It's nice to achieve integration between the source control system,
change request/defect tacking tool and the code review process. The
changelist concept of source code control systems become handy to
implement such a process (not all source code control systems support
this feature).
- Integrated
Development Environment – There is a lot of debate about Netbeans
vs. Eclipse. I initially preferred Netbeans to Eclipse simply because it
does not try to introduce too many new UI concepts and also comes with
more pre-packaged plugins. Eclipse wins however because of the abundance
of plugins and wider following. For J2EE applications, the following set
of open source plugins are a must, unless you have the luxury of using
an expensive commercial IDE. Simply download the following plugins and
extract to your eclipse installation folder.
- Lomboz –Wizard based
J2EE features. Great way to get started using XDoclet-enabled
J2EE development. Click
here to get started using Lomboz. The Simple
EJB sample is great to quickly develop an XDoclet-enabled EJB
example. You can use this example to build your own template sample,
complete with well-designed Ant build scripts etc.
- JBoss IDE – JBOSS
IDE gives convenient auto-complete functionality for XDoclet tags
apart from JBoss integration (the latter is also provided by the
Lomboz plugin). Click
here to get started on the JBoss-IDE plugin.
- Hibernate Synchronizer
– This is a great plugin that allows you to use a mapping-file-centric
approach to generate and maintain the java classes. I love the fact
that it generates two sets of classes, one bases class and another
extension that you can include your business logic in without fear of
losing your hand-written code. Read this
article to get started with the Hibernate Synchronizer. Compared
with a data-centric code generation approach, a mapping-centric approach is
more practical for different scenarios (legacy systems as well as
green-field systems).
- Build - There
are two primary options here
- Ant – Ubiquitous build tool for Java
– automates most common build tasks in a platform independent manner.

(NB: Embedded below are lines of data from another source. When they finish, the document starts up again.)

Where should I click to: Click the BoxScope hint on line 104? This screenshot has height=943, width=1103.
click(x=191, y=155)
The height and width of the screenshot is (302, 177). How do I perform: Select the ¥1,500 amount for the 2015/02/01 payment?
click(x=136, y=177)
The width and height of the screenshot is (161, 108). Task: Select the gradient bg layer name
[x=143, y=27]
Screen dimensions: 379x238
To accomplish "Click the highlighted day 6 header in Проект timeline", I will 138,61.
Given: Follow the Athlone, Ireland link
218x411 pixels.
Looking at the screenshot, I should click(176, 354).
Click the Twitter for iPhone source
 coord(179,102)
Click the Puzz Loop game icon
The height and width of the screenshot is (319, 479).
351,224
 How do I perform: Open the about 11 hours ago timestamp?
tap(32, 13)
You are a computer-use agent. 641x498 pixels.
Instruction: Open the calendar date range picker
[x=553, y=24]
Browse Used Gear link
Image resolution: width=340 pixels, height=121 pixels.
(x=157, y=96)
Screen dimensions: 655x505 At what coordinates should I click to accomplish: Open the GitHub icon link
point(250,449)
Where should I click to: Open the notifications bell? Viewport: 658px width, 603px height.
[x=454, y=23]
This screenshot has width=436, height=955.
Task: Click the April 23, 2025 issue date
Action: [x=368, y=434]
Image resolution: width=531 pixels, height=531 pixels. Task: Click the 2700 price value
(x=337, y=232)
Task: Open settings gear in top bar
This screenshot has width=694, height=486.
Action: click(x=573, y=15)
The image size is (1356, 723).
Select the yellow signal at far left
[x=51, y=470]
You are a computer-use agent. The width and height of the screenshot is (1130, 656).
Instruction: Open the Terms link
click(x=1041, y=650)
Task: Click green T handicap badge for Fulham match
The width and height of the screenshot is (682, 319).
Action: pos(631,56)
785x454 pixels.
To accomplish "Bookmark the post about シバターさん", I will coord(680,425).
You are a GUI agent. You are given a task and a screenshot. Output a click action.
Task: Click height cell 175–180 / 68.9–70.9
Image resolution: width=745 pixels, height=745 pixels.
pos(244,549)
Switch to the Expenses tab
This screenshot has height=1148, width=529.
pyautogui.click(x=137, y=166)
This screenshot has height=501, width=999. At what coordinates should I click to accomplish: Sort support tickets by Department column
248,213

The problem with Ant is there is a learning curve as it deviates from
concepts of scripting environments (obviously because it wasn't meant
for scripting). Also ant files can get unwieldy and difficult to
manage.
- Maven – covers a wider set of
interests than Ant. Better project management and project organization
facilities are built-in to Maven. Many of the routine tasks get automated
through convenient maven plugins. Ant tasks can be used from Maven
anyway so there's no reason why we shouldn't be using Maven instead.
The repository and project site reporting features are neat. Click
here to get a head start on creating J2EE Applications with Maven.
If you want to get right down to it – download
this sample (from the link above) that creates a eclipse-compatible
xdoclet based multi-project sample. Also try out Maven Workshop plugin
– which allows you to generate code as well as integrate Maven with
Eclipse – haven’t tried it myself yet – but in my list of things to
check out.
- Configurable source
code formatting – Jalopy
- Style Checker – Checkstyle
- Unit testing - unit
testing of code should be mandatory . – JUnit
- In-container testing –
Cactus
- Daily builds and
nightly unit tests - AntHill
- In
product-development systems, dedicated unit-test boxes are setup with
various supported configurations for the product. These boxes
"pickup" new builds as soon as they are dropped and start
running the unit tests. A similar framework can be used in an
enterprise. For example, seperate configurations for unit tests
including coverage and another for performance tests etc.
- Unit Test Coverage
Reporting - jcoverage
- Code generation - I
truly believe in the power of code-generation. XDoclet
and Middlegen is a
good choice if you don't want to fork out $$$$$ on expensive MDA tools.
- Compile time AOP - I'm
still too conservative to use AOP in production. It can, however be used
very effectively for enforcing layering constraints in a large system. This
presentation has a good example.
- Profilers - It's
important to have the right tools to optimize your code for performance.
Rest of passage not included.